» REQUIREMENT:
Search the listing below, and show each line that includes the word "label".

» SOURCE RECORDS:
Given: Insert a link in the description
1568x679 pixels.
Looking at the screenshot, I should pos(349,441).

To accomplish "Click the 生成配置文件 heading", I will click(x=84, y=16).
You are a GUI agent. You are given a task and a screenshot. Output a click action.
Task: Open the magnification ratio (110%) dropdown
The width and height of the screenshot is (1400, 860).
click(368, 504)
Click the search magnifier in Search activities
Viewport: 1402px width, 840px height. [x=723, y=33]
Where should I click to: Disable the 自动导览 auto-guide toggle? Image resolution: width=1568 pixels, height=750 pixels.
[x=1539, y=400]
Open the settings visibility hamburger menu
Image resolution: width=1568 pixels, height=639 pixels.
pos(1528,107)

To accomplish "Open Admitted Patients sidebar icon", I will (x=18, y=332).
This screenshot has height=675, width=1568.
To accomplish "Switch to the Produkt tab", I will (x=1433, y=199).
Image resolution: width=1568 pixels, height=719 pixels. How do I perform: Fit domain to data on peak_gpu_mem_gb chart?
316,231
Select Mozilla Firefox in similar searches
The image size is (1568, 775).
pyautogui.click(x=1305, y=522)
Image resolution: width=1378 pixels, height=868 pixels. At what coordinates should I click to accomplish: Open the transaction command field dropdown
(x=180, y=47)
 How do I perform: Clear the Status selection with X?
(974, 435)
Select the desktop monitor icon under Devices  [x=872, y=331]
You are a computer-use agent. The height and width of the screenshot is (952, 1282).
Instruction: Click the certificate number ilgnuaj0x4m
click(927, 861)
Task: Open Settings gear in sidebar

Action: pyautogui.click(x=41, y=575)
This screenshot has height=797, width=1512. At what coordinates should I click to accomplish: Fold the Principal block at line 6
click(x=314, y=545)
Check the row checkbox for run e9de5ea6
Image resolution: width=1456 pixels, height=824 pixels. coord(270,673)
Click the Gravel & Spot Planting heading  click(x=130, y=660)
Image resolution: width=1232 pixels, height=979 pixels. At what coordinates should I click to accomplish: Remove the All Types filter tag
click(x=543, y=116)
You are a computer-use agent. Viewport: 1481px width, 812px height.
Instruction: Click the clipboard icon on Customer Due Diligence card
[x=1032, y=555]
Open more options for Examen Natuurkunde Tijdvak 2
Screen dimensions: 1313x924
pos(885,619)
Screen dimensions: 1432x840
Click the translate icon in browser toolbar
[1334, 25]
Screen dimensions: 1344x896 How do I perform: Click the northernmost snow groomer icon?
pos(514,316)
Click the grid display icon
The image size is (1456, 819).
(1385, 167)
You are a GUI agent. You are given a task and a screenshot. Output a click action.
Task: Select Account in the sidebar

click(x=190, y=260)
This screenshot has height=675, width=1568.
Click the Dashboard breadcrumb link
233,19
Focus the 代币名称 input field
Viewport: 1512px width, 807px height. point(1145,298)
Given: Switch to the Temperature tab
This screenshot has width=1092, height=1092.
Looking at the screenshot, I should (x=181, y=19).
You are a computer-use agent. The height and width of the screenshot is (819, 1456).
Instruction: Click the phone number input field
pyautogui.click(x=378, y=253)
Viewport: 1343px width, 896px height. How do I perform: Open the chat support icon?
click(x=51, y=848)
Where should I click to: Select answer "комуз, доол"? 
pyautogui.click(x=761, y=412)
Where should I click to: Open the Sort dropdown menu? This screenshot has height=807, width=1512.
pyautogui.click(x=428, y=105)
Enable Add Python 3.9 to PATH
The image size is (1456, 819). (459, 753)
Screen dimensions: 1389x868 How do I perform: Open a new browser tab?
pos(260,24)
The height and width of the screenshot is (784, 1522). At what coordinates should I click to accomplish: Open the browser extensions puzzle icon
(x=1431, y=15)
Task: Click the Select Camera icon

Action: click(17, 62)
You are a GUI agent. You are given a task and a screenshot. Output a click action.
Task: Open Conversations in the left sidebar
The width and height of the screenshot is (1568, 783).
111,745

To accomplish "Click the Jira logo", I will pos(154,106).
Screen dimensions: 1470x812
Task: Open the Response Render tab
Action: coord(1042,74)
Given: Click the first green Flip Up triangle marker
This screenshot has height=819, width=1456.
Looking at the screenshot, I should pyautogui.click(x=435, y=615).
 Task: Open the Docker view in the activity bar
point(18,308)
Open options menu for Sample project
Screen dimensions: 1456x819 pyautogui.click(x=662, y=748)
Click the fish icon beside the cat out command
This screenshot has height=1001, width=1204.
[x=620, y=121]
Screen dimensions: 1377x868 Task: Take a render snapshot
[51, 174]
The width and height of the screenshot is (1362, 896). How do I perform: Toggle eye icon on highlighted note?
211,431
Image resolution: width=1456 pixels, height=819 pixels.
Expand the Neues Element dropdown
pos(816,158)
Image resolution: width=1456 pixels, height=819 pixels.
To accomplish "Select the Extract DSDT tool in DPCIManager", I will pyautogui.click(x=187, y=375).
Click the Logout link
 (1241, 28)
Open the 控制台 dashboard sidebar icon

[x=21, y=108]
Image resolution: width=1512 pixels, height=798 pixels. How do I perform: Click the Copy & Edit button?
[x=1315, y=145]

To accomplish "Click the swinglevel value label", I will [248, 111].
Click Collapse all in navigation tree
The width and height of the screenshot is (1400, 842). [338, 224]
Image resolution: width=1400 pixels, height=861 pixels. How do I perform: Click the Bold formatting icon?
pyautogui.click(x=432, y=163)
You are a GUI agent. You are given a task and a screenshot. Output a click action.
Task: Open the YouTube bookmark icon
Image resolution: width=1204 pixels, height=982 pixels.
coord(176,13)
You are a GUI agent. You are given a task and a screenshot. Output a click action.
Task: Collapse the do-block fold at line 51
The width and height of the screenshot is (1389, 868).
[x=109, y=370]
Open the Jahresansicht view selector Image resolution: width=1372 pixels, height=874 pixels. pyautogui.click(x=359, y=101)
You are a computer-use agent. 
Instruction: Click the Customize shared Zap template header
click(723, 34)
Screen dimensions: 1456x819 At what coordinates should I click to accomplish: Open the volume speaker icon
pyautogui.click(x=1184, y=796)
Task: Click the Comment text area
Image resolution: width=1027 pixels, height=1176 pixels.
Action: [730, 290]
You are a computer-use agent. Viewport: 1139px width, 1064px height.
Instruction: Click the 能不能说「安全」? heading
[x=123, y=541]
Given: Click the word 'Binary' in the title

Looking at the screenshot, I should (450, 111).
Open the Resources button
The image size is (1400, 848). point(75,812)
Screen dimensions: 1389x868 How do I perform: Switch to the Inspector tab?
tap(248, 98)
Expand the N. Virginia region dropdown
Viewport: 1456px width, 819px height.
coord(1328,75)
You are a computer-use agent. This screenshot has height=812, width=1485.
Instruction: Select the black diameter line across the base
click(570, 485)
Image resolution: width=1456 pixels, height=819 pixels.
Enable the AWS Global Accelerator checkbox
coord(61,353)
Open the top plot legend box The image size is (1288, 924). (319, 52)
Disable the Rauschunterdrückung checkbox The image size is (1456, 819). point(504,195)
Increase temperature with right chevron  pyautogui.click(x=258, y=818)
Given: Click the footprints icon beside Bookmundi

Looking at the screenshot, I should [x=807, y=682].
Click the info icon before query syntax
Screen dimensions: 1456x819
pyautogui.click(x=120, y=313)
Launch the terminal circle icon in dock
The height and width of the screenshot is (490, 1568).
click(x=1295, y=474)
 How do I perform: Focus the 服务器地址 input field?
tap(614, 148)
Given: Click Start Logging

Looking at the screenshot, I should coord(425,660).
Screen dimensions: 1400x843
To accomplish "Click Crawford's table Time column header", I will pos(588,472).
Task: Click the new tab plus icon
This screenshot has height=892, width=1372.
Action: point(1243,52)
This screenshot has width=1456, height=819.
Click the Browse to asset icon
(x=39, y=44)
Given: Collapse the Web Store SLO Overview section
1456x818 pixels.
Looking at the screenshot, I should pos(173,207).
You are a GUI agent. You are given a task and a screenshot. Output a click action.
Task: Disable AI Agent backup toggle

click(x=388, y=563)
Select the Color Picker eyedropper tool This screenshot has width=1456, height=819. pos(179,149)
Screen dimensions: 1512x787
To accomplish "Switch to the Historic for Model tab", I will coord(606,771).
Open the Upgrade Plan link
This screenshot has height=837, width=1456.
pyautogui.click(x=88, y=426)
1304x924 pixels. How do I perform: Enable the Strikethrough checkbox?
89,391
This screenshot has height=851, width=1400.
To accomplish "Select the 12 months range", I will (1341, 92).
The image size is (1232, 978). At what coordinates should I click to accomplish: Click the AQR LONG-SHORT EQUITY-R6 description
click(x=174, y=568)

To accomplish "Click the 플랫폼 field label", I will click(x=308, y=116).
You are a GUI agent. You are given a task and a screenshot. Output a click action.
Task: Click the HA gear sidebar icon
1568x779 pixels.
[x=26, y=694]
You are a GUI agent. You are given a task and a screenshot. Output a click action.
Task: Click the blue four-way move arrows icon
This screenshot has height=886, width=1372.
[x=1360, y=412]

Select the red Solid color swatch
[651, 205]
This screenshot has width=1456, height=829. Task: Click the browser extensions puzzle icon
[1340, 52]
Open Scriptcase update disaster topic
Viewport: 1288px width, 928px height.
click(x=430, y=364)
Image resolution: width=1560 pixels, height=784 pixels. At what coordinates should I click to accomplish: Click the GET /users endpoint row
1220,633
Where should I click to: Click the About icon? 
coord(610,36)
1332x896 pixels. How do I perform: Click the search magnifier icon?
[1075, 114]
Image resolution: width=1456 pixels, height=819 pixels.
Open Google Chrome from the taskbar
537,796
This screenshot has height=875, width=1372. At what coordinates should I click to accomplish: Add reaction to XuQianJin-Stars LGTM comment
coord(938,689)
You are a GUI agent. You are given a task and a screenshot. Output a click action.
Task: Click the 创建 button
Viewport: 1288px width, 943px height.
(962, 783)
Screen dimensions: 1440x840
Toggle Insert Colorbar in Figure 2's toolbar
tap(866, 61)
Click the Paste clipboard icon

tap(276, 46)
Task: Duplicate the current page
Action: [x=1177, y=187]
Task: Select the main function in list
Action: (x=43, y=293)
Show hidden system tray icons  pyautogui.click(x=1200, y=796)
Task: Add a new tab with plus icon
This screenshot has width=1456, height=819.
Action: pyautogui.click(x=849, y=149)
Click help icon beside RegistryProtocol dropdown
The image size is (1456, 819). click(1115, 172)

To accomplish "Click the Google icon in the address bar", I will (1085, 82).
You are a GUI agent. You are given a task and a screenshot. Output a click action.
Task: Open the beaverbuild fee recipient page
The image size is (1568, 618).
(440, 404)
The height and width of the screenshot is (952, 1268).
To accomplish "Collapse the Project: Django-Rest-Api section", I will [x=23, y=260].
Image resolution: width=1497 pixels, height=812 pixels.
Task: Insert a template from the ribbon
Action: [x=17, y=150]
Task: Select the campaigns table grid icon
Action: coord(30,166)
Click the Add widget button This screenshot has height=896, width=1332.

» OUTPUT:
To accomplish "Click the swinglevel value label", I will [248, 111].
To accomplish "Click the 플랫폼 field label", I will click(x=308, y=116).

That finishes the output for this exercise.